El responsable de La vida útil cuenta esta vez la aventura equinoccial de un hombre (encarnado por el actor no profesional Álvaro Ogalla) perdido en el laberinto de un deseo. Quiere apostatar; es decir, que le borren de la Iglesia católica, apostólica y romana. Se trata de un simple y, hasta cierto punto, inocente acto de voluntad difícilmente cuestionable. No es tanto rebeldía como madurez. Pero no, las cosas pueden ser muy difíciles. Incluso imposibles. Como un personaje extraviado de El ángel exterminador o como el doble del señor K en El Proceso, el protagonista navega sin rumbo por una existencia que se debate entre el deseo carnal de la prima, la incomprensión de la familia, la tozudez secular de los obispos y la pereza de estar vivo.

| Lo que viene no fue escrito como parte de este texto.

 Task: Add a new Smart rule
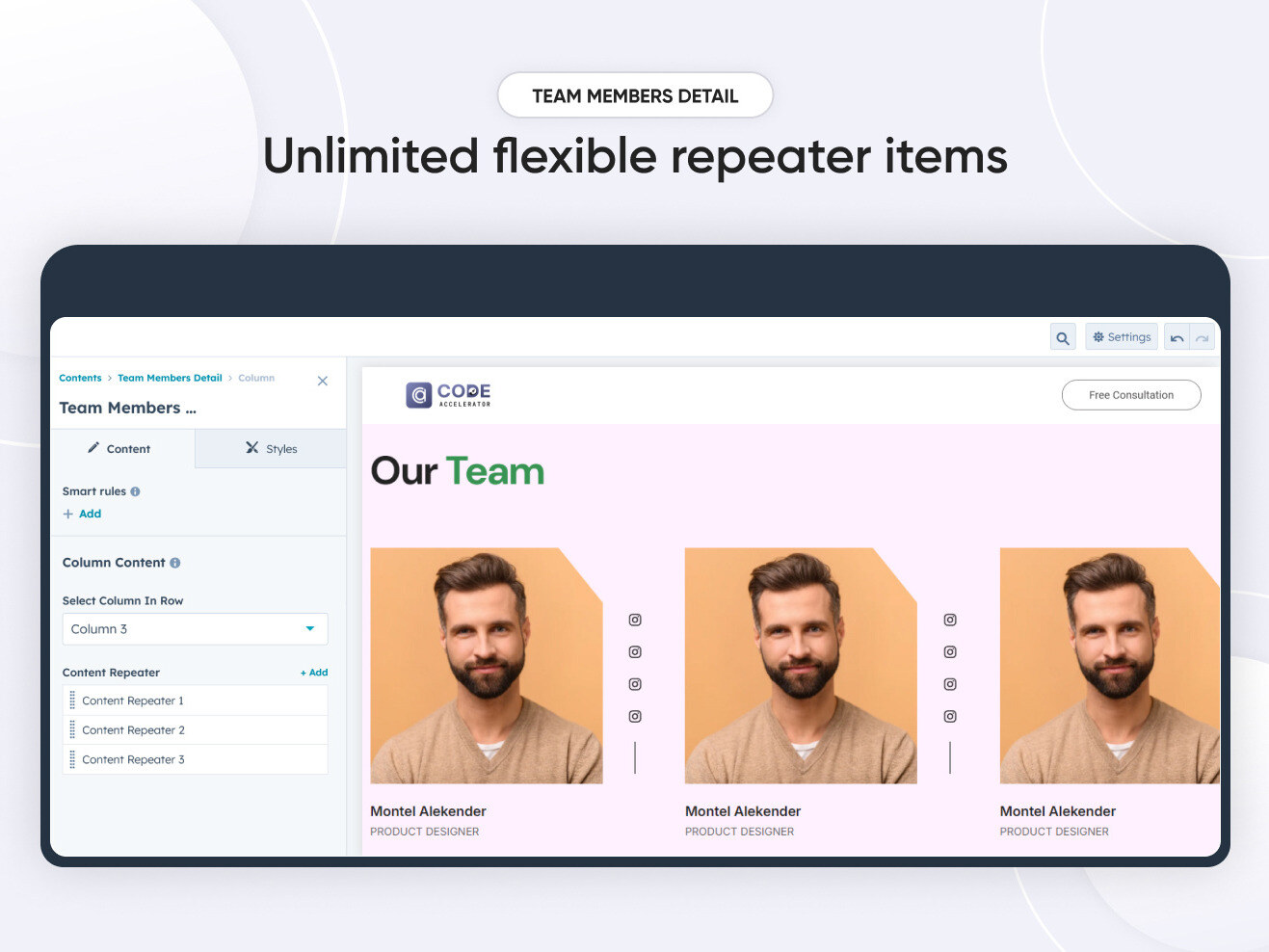pos(83,514)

Veiroj construye así una narración a la vez cálida y alucinada; desafiante y magnética. La idea es convertir el periplo ensimismado de nuestro héroe en un cuento de crecimiento. Si en su película anterior se trataba de la historia de un hombre rechazado por lo que le rodea, por lo que es (tiene que abandonar el cine en el que ha vivido siempre porque desaparece); ahora es el hombre el que se niega a aceptar lo que fue. Y en ese viaje, siempre hacia afuera, el director uruguayo, que vivió en Madrid unos años y que fue donde conoció a Álvaro Ogalla y su historia, construye una fábula íntima sobre la necesidad de crecer, sobre los mundos que cambian a nuestro pesar.
Por momentos, El apóstata posee la textura de un cuento de ciencia-ficción situado en un lugar familiarmente extraño (o extrañamente familiar, como se quiera); otras veces, estamos ante un comedia sin risa, o un drama sin llanto, o un sueño sucio y burocrático sin remedio, o una invasión sin mapas a un territorio necesariamente nuevo. Así, a tientas, Veiroj se las ingenia para apostatar él mismo de cualquier lugar común; para construir con un lenguaje tan propio como irrenunciable la posibilidad misma del cine. Sin duda, brillante. Enfermizamente luminosa.

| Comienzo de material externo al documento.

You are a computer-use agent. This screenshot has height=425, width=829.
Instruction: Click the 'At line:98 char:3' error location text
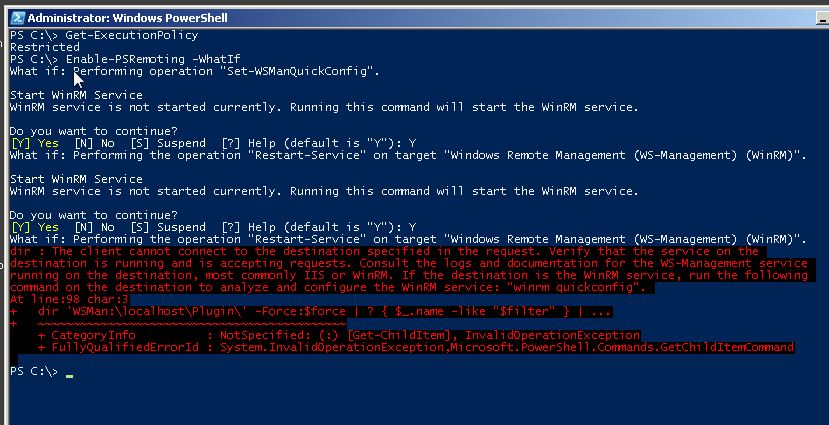pyautogui.click(x=69, y=300)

El lugar de Veiroj en el panorama de lo que se hace ahora es, como no podía ser de otro modo, raro. Único incluso. No diremos bizarro. Nada tiene que ver la caligrafía de El apóstata con esa tendencia al miserabilismo de postal que condena, más que define, a una buena parte del cine que viene de Suramérica. Su identidad también es extraña. Tampoco parece querer saber nada la escritura de este uruguayo que ahora trabaja en España con el intelectualismo forzado y sobreescrito de los márgenes del cine español, ese otro cine del que se habla. Digamos que al lado de gente como Juan Cavestany (y probablemente sin conocerse), el cine de Veiroj ha conseguido autoimponerse la disciplina de caminar sin más referencia que la propia posibilidad de hacer cine; de definir sobre la pantalla la necesidad de una escritura propia y, lo más importante, libre. Una cometa sin hilo.